▸ Exercise input:

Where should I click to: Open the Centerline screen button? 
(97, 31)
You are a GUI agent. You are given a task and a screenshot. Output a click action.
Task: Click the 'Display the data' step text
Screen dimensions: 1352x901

▸ Problem statement: Render each line of the data above as an item in a numbered list, and leave out blank lines.

▸ Solution:
1. Where should I click to: Open the Centerline screen button? 
2. (97, 31)
3. You are a GUI agent. You are given a task and a screenshot. Output a click action.
4. Task: Click the 'Display the data' step text
5. Screen dimensions: 1352x901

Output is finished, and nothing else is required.